Grajdołek co roku odżywa na kilka dni i przetaczają się przez niego tłumy ludzi z całej Polski. To dzięki niej powiat i mieścina są jakoś tam rozpoznawane w kraju i kojarzone z zagłębiem chmielarstwa, którego kiedyś było centrum. Są przecież w okolicy browary rzemieślnicze…

Postkomunista, w tym owczym pędzie najwidoczniej zgłupiał i będzie to wszystko burzył, póki co w obietnicach. A co ze szkołą rolniczą, jeśli zabiorę jej „Chmielnik”? Może i ją trzeba będzie zlikwidować, wtedy ktoś straci pracę!? Masa młodzieży pójdzie poza powiat, ten na tym straci, bo subwencja oświatowa i co z budynkami? Następna Biedronka? No to są pomysły już nie po „trzecim piwku” tylko po trzeciej skrzynce. To, co proponuje kupy się nie trzyma, ale kupą jest, i to jest eufemizm.
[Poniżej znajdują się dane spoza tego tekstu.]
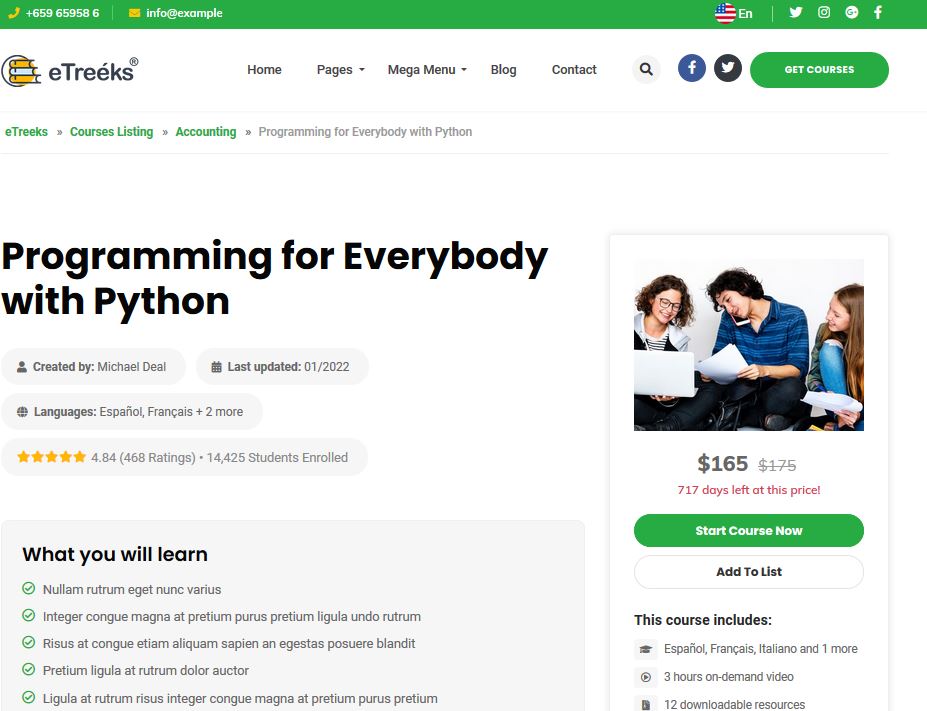Expand the Mega Menu dropdown
927x711 pixels.
coord(427,70)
Z drugiej strony to, jaki Piwko ma być? Skoro on nic nie czyta poza tym, co sam napisze w interpelacji?! Ci, do których się przyznaje są spadkobiercami komuny. A u nich to normalne, że z pałacu zrobią chlew, stajnię przerobią na dom kultury, a biurowiec przeniosą do chlewa. To, że „trzecie piwko” jako były pracownik ARiMR – agencji wspierającej rolnictwo i rolników – chmielarzy nie rozumie, o czym mówi to również charakterystyczne dla jego „specyficznej aktywności” i „czerwonych horyzontów inteligencji”, Bo to, po czym spaceruje to plantacja wieloletnia na gruncie ornym, ale nie grunt orny tak jak on „rozumie”. Tam jest cała infrastruktura, i to, tak jak w przypadku winnicy. Ale skąd on ma znać te subtelności, skoro z rolnictwem nigdy nie miał kontaktu, a w ARiMR był na etacie, który mu nic nie dał w tej materii. Wstyd… Taką wiedzę o tym, co mówi i takie odloty w związku z tym ma nasz „Marek Zdzisław Gomółka” Od niego nie wypada jej wymagać, bo to już byłby „język nienawiści”.
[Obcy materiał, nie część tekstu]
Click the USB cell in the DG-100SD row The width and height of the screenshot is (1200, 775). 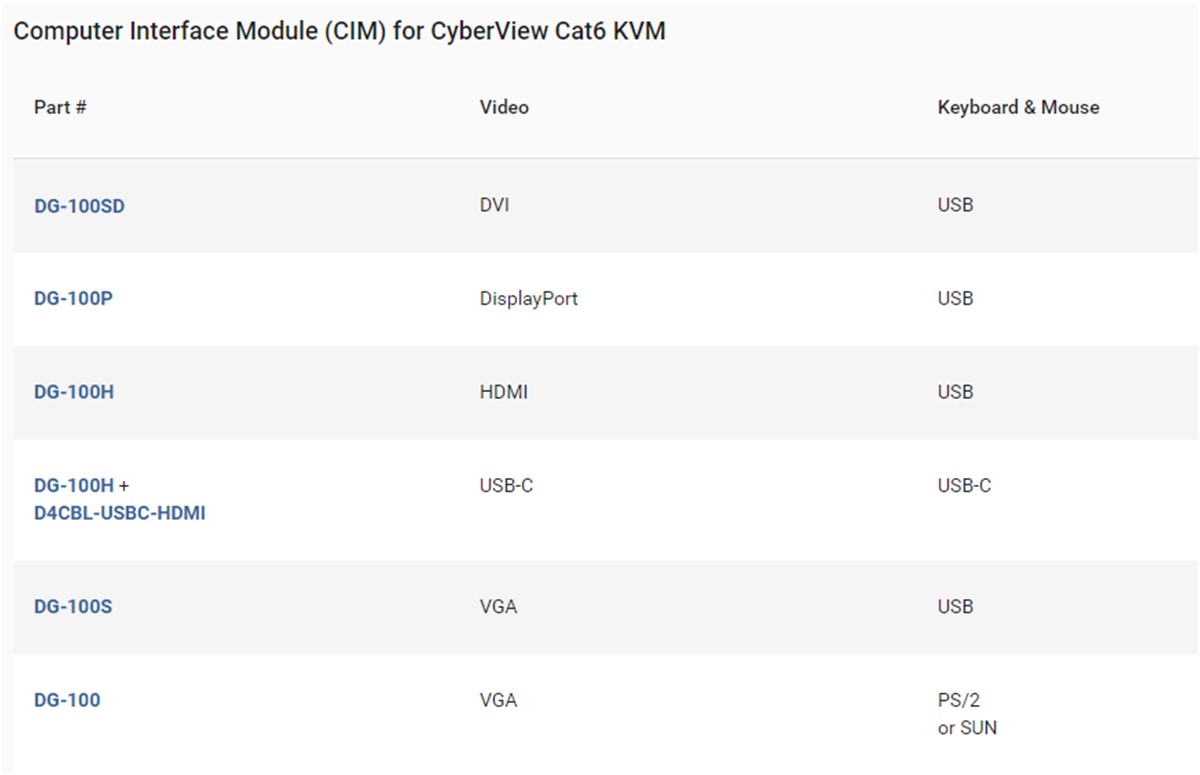pos(956,205)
W takim Żatcu symbolu czeskiego piwowarstwa w środku miasta jest plantacja chmielu. Jest i ma się dobrze!? Ale oni tam nie mają Marka Zdzisława z jego wątpliwej jakości pomysłami „po trzecim piwku”. Skoro on już tak zasmakował w śmiałych wizjach, to strach go w świat puszczać. Trafi do toskańskiej Pizy to zacznie prostować krzywą wieżę. W Holandii zasypywać kanały. A z Krakowa to pewnie wygna Lajkonika i miśka z zakopiańskich Krupówek. Może z tym ostatnim, to by się za łby wzięli, bo Piwko „czerwony”, a Misiek biały i na dutki chytry. Mielibyśmy kolejny tytuł z kinematografii PRL „Barwy Walki”
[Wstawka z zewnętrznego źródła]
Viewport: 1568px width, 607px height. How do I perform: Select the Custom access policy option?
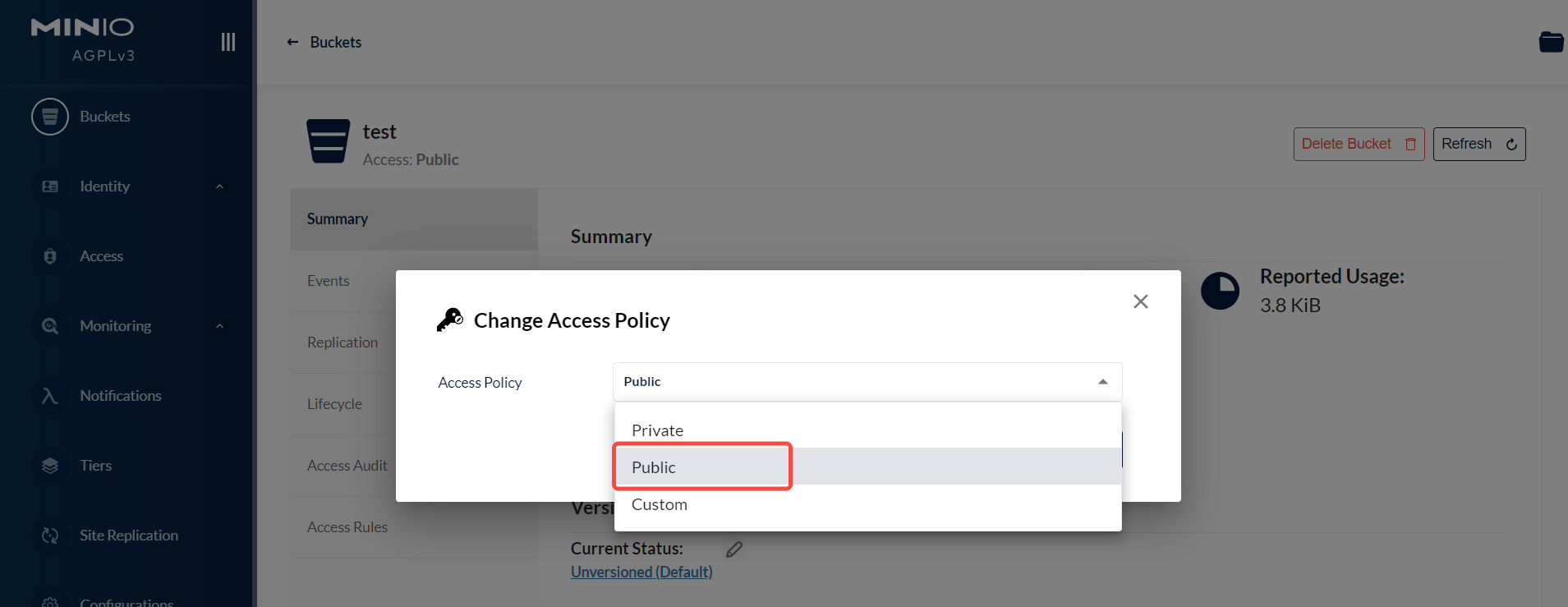[659, 504]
Dla Piwki w kampanii nie ma granic i da się wszystko. On wszystko przez „zjadaczkę” przepuści, byle znów ją po wyborach umoczyć w samorządowej melasie. Ale jakby się znalazł rywal z innego komitetu, to niech idzie ścieżką wydeptaną na „chmielniku”. Niech obiecuje i wrzeszczy. Najlepiej stojąc przed tą historyczną „Piwdronką” na ul. PCK, że jak go wybiorą, to on ją im zabierze i wszystko będzie w niej za darmo. A Markowi Zdzisławowi cały majątek się znacjonalizuje i rozda. No jak się bawić cudzym kosztem, to się bawić, przecież to tylko kampania!

PS. Gdyby o „aktywności” radnego „trzecie piwko” nakręcić film to można by go okroić do takiej formy i rozmiarów bez szkody dla treści, że obejrzeliby go widzowie w Teleexpressie. Hasło też sam sobie wymyślił co czuć i być może zainspirował go jakiś zalany w trzy d… żul szczający w bramie. Brawo! To co, jeszcze po jednym!? Marek stawia!